Lavouras de café, cana-de-açúcar, milho, feijão, hortaliças e frutas já apresentam redução na produção em relação à safra passada. Colheita de soja também deve ser menor do que o esperado.
A crise hídrica que atinge a região Sudeste do país começa a afetar a produção agrícola no Brasil. Algumas culturas já tiveram redução na safra passada, e a estimativa para a produção de algumas commodities também é negativa. O impacto da estiagem na agricultura deve ser sentido principalmente pelo consumidor, com aumento de preços.
Perdas são esperadas nas safras de café, cana-de-açúcar, milho e feijão. A produção de soja deve ficar abaixo da estimativa divulgada em janeiro pela Companhia Nacional de Abastecimento (Conab). Além disso, o desenvolvimento de lavouras de hortaliças e frutas na região Sudeste também ficou comprometido com a escassez de chuva no início do ano.
Em janeiro, a quantidade de chuva ficou abaixo da média em diversas regiões do país, principalmente no Sudeste, Centro Oeste e Nordeste. Em fevereiro, março e abril, as chuvas devem também ficar abaixo da média na região Sul e em partes das regiões Sudeste, Centro-Oeste e norte da região Nordeste.

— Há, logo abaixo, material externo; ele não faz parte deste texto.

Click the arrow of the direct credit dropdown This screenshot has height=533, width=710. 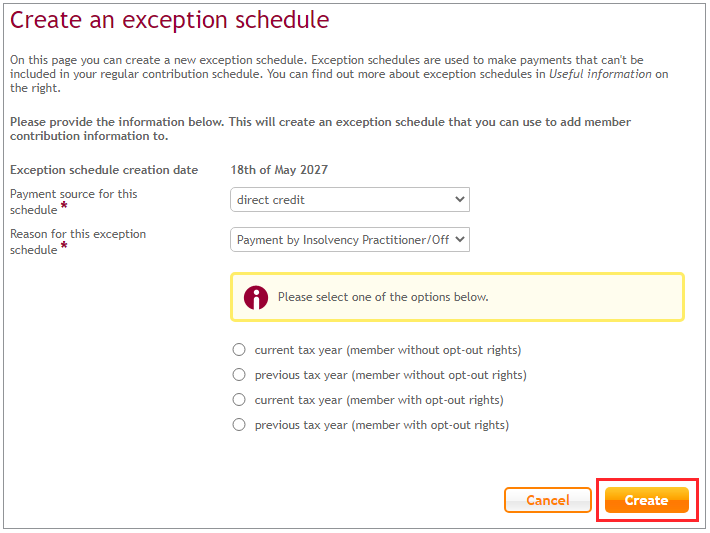(x=460, y=199)
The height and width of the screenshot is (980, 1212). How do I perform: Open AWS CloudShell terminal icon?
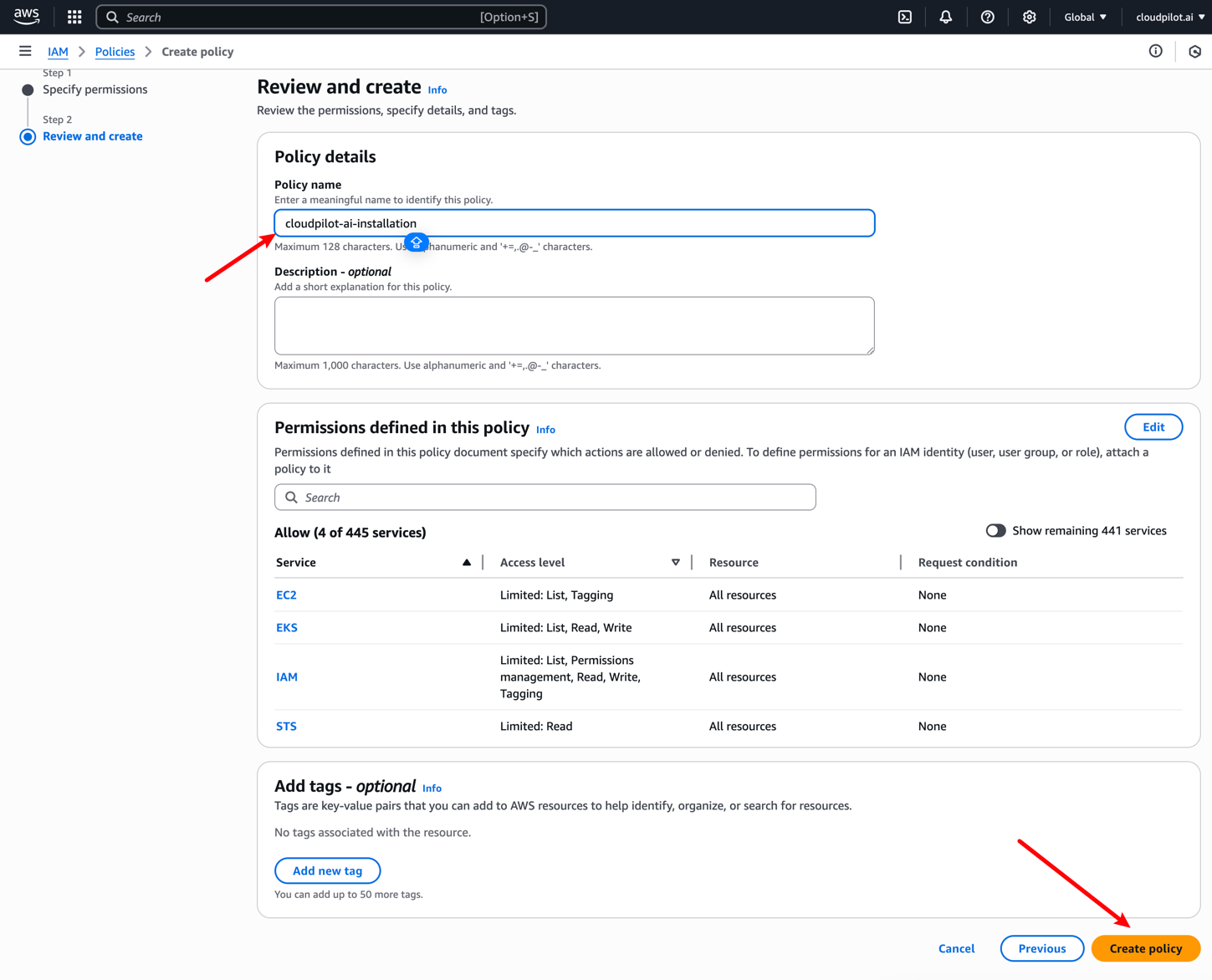point(904,17)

“As culturas de verão, como milho e soja, devem sofrer as maiores perdas na safra, pois entre janeiro e fevereiro é o período que a planta requer maior quantidade de água, e a ocorrência de estresse hídrico pode acelerar a senescência foliar, encurtar o período de enchimento das sementes, resultando em baixos rendimentos”, afirma a meteorologista Danielle Ferreira, do Instituto Nacional de Meteorologia (Inmet).
E o problema pode deixar marcas de longo prazo. “Se a seca persistir, poderá haver problemas sérios para a próxima safra, sem dúvidas”, reforça o engenheiro agrônomo da Embrapa Semiárido Luís Henrique Bassoi acredita que a estiagem prolongada poderá prejudicar o abastecimento de alimentos no país.
Irrigação comprometida
O provável racionamento de água em São Paulo deve afetar principalmente a produção de hortaliças e frutas, culturas que dependem da irrigação. “Os reservatórios em todo o país estão com sua capacidade de armazenamento com valores baixos, muito preocupantes, e que comprometem a geração de energia e a irrigação”, afirma Bassoi.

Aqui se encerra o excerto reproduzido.